# Naturally alpha?



## Snake eye 3 (Mar 21, 2014)

Doesn't just handling your rat naturally make you the alpha? Physically picking them up, and taking them out of the cage seems like enough? With posts of aggressive rats and establishing dominance made me wonder this. Are there things that I should be doing? Our rats are approaching 4 months and I just want to do everything I can to keep their hormones in check. Thanks!


----------



## lalalauren (Jul 3, 2013)

I'm also doing everything I can to keep my 7 month old boys' hormones in check so I don't have a repeat of extreme bullying like I've had before. They're good boys, but sometimes do get a little rough with the older ones. One of my older boys is a total wimp, and I don't like it when he gets picked on, but it can be enough for me to say "no!" and put my hand between the two to get them to stop fighting, lose interest and walk away. 
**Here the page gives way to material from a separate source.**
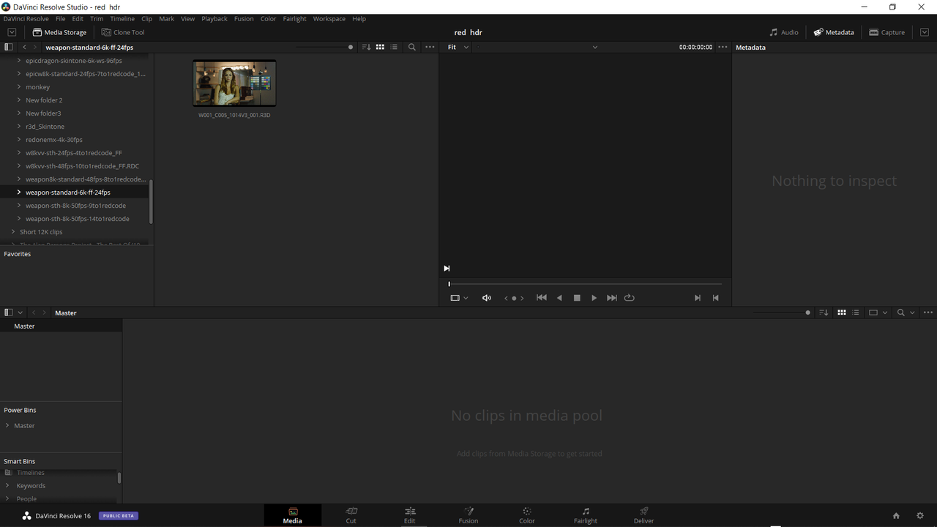Switch to the Color page tab

527,515
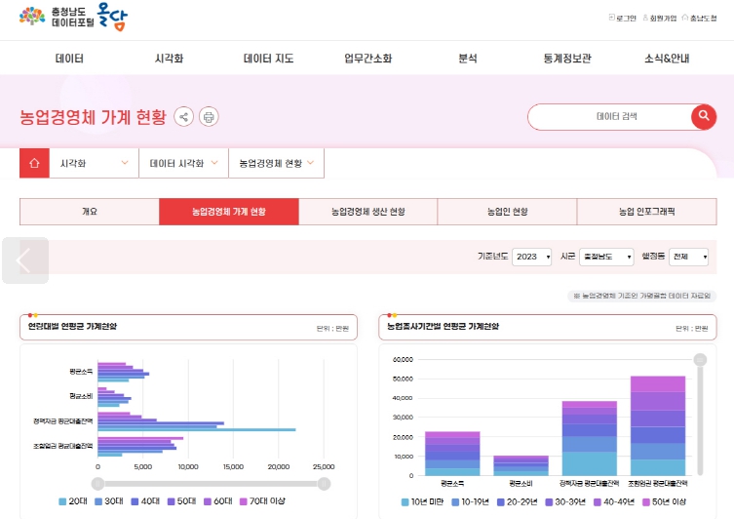The image size is (734, 519).
Task: Click the 데이터 검색 input field
Action: (x=609, y=117)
I do handle my little boys a lot to maintain alpha status. I find that heavy petting and picking them up when they're doing something and just holding them until they stop squirming to get back to the interesting thing and start climbing all over me because I'm more interesting...that sort of thing seems to be working for now!
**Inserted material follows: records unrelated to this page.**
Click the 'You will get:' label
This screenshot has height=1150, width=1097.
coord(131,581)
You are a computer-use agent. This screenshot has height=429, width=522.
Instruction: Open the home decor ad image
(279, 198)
Sent from Petguide.com Free App


----------



## ahrat (Aug 12, 2013)

I pick them up, put their back in my one hand, then scratch their belly with the either. It's like pinning/power grooming. You can tell in the beginning that they don't want it to happen, but then as you do it more, they just accept it.


----------



## HeatherElle (Aug 16, 2012)

ahrat said:


> I pick them up, put their back in my one hand, then scratch their belly with the either. It's like pinning/power grooming. You can tell in the beginning that they don't want it to happen, but then as you do it more, they just accept it.


We do this too.


----------



## Rat Daddy (Sep 25, 2011)

First of all, when a rat thinks he is the alpha nature gives him a burst of hormonal strength to make him stronger and faster and more aggressive so that he can be an effective leader. When he gets dethroned he loses the hormone boost and usually returns to normal. Hormonal aggression usually starts as a normal reaction to a power vacuum in the rat's social order.

That said...

I don't like to point fingers or assign blame, but as this seems like a relatively safe thread to clarify matters where no one will get offended, I'll say that neglect often precipitates alpha confusion.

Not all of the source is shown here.